CFCM: avec l’actuel contexte sanitaire, la fête de l’Aïd El-Adha appelle à l’extrême vigilance

Pour le Conseil français du culte français (CFCM), la fête de l’Aïd El-Adha, qui devrait débuter le vendredi 31 juillet 2020, est certes un « grand moment de partage » mais le contexte sanitaire appelle à « l’extrême vigilance. »

Cette fête commémorant l’œuvre et le sacrifice d’Abraham, le CFCM rappelle que  l’acte sacrificiel doit être effectué par des sacrificateurs habilitésdans des abattoirs pérennes ou temporaires agréés par l’État, dans le respect des réglementations relatives à la sécurité sanitaire des aliments, à la santé, à la protection animale et à la protection de l’environnement.

Selon le président du CFCM, Mohammed Moussaoui, l’abattage des animaux en dehors des abattoirs est interdit et constitue un délit.

Compte tenu de la capacité limitée des structures d’abattage agrées, le CFCM rappelle que l’acte sacrificiel peut intervenir sur les trois jours de l’Aïd El-Adha.
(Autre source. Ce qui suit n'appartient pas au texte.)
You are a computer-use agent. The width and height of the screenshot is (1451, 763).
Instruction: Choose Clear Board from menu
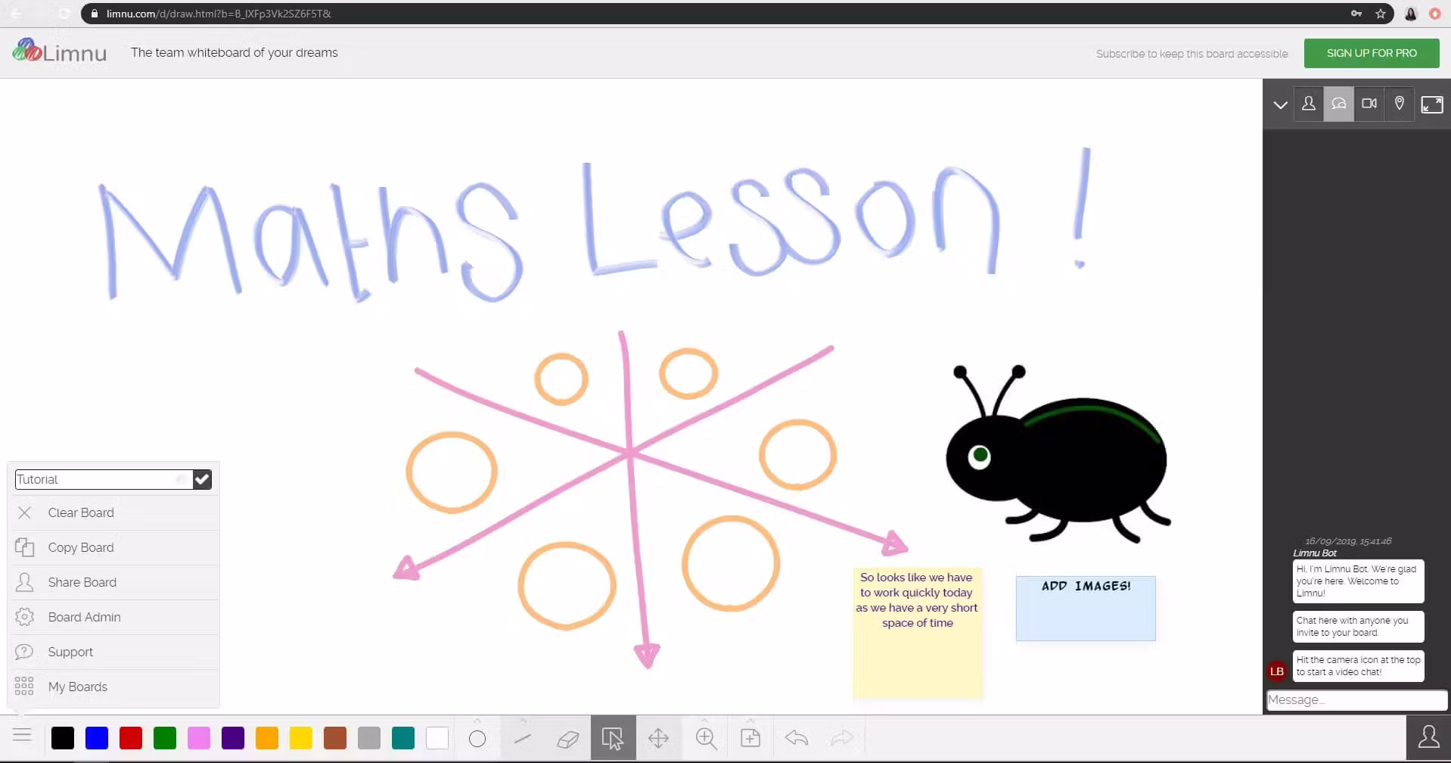pyautogui.click(x=81, y=512)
De même, le sacrifice par délégation est unanimement autorisé. La délégation pourra être donnée à une personne physique ou à une ONG humanitaire reconnue pour ce service.

Cette année le 31 juillet 2020 sera l’occasion de nombreux rassemblements, celui de la prière de l’Aïd, la prière de vendredi, l’acte sacrificiel dans les abattoirs et les repas familiaux.

Le contexte de pandémie que nous traversons appelle à la plus grande vigilance. Aussi, le CFCM rappelle que :

– La prière de l’Aïd-el-Adha et la prière du vendredi ne doivent pas réunir plus de 5000 personnes même lorsque celles-ci sont organisées dans des espaces non fermés de type plein air.

–  Il faut éviter les embrassades et adopter la salutation sans contact physique par la formule «  Assalam ‘alaykum » (qui veut dire Paix sur vous).

– Le port du masque pour toute personne âgée de 11 ans et plus ainsi que la distanciation physique d’un mètre entre deux personnes sont obligatoires en tout lieu de rassemblement.

– De nombreux foyers de contamination (clusters) se sont déclarés autour des abattoirs. Il convient d’y réduire la fréquentation en privilégiant la délégation et en étalant l’acte sacrificiel sur les trois jours de la fête.

Ces recommandations qui peuvent évoluer en fonction de l’actualisation des connaissances et des données épidémiologiques, ainsi que d’autres préconisations peuvent être consultées sur un avis plus détaillé sur le  www.cfcm-officiel.fr.

Comme la plupart des rites, l’acte sacrificiel consistant à l’abattage d’un ovin (un par famille) ou un bovin (un pour sept familles), qui est une recommandation voire une obligation pour certaines écoles, n’est pas une fin en soi, rappelle le CFCM.

La tradition prévoit qu’un tiers de l’animal sacrifié à l’occasion de la fête soit donné au pauvres, un tiers servi aux amis et proches et le dernier tiers pour la consommation familiale : « Invoquez le Nom de Dieu sur ceux qui sont prêts à être sacrifiés. Et une fois que la bête est abattue, vous pourrez vous nourrir de sa chair et en distribuer aux nécessiteux discrets et aux pauvres mendiants. C’est dans ce but que Nous vous avons assujetti ces animaux. Peut-être en serez-vous reconnaissants. » (Coran : 22. 36).